Measure of Effectiveness of Lean Six Sigma Deployment

Measure of effectiveness lean Six Sigma deployment is a metric that should interest leadership since they have invested in the program.  The question is how to best provide this information.

Measure of Effectiveness of Lean Six Sigma Deployment

In today’s Master Black Belt class we had an afternoon discussion of the issues that can undermine the sustainability of a Lean Six Sigma program.  One of the items was tracking the number of people trained as a metric.  One of the students was using that as a program metric and believed in it.

Which is the right decision, to use a training count metric or not to use it to measure the performance of you lean six sigma program?  Like all difficult questions, the answer is that it depends.

The use of any metric, like the number of people trained, is considered as an activity metric.  It measures the amount of work being done.  When I worked with a training organization we called it a butts-in-seat metric.  There is no measure of organizational benefit or positive outcome.  You can get a score with a bad class or a good class, they are equal.  If the student ignores everything they still count.  This does not represent the success of any training program.

Now, the count of people trained can be a good metric for a training department to assess staffing and its resource requirements, but not impact.

The next suggestions was to track the number of certified students, which does include a requirement to have a project completed.  This is slightly better than a butt-in-the-seat metric, but not by much.

After poking fun at the easy to measure metrics, what should be used?

One common one is the certification rate!  The fraction of people trained that complete certification is a measure of the quality of the training and post training support.  A good measure of the skill acquisition portion of a lean six sigma program.  But it alone is not sufficient.

One metric that some organizations used is the number of active practitioners.  This is not great, but can work if you have a good operational definition of “Active.”  I have seen it be that they have an LSS project in progress that is keeping to its planned pace.  Some required two in work for full time BBs.  For Green Belts it was one active project within the past 12 months.  For LSS champions or Sponsors, it was a requirement to be associated with at least one active project or an approved project sitting in queue for assignment.

How about metrics for savings claimed.  It needs to be accumulated some how, but a rolling sum is not the right answer.  This does not consider the time value of savings or other aspects.  Most organizations set rules on the period of savings to be claimed.  Some are the length of a contract.
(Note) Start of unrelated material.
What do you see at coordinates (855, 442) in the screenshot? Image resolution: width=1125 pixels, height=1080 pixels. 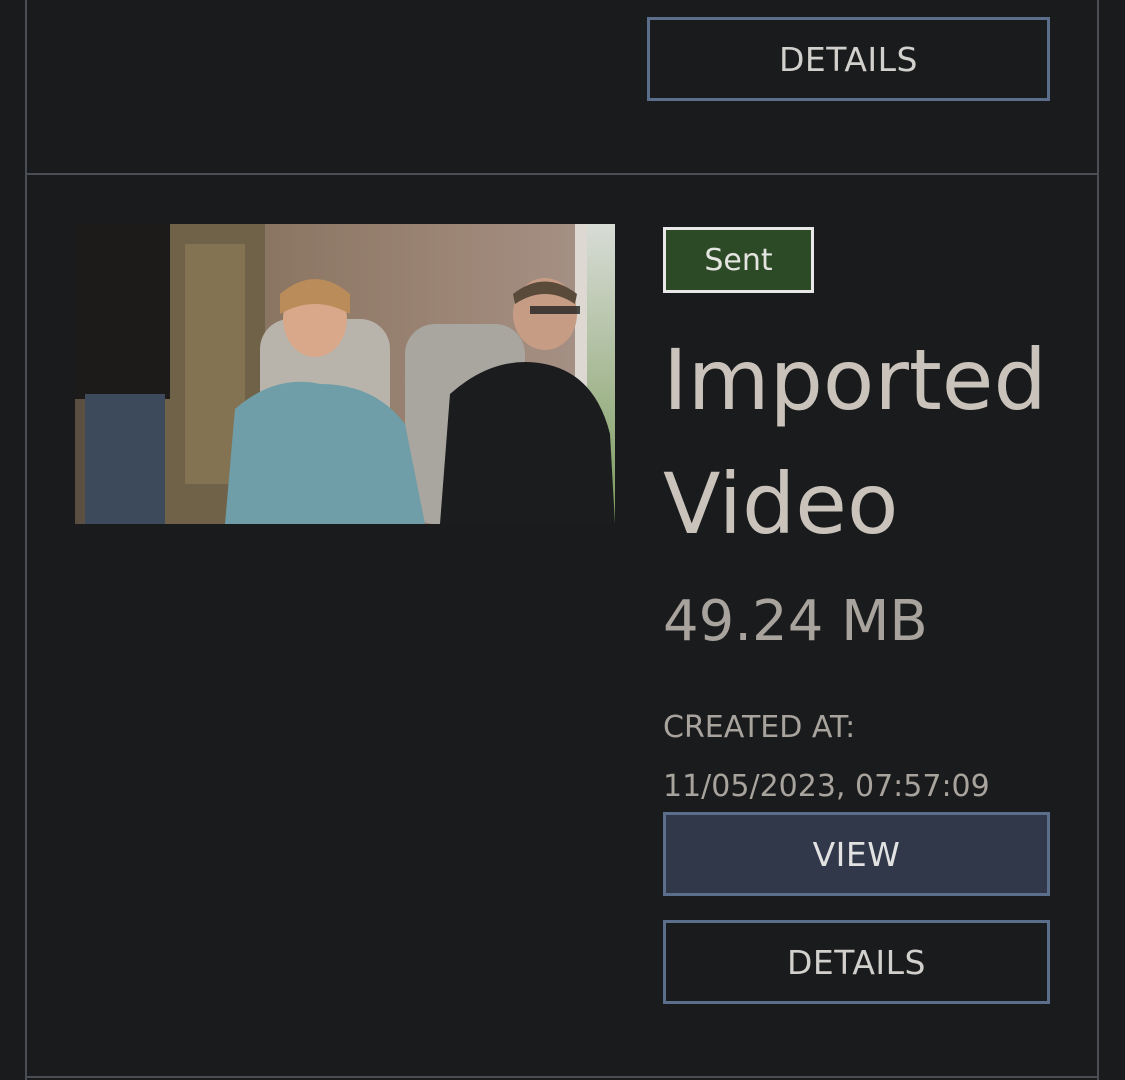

Some may be 3 yrs or a time limit.  But every successful organization does not report soft savings the same way the talk about hard savings.

My favorite metric that I have seen at one location (other than where I worked) was to track the % of the projects that sustained the improvement after six months (or a year).  This is one of the few methods to assess the control phase of a project.

I hope this provided some thoughts on program metrics.

Extra point;
Even with the reasons why activity metrics are generally wrong, there is a practical reason that I did not list.  A successful LSS program has a high training rate at first and then it tapers down to a low level as people reintegrate into the workforce.  As problems are solved, the projects take longer and gain less, so tracking the number trained will start to decline (out of control low) as you mature, which may appear as a problem when it is not.  You should not train more people just to keep the metric good.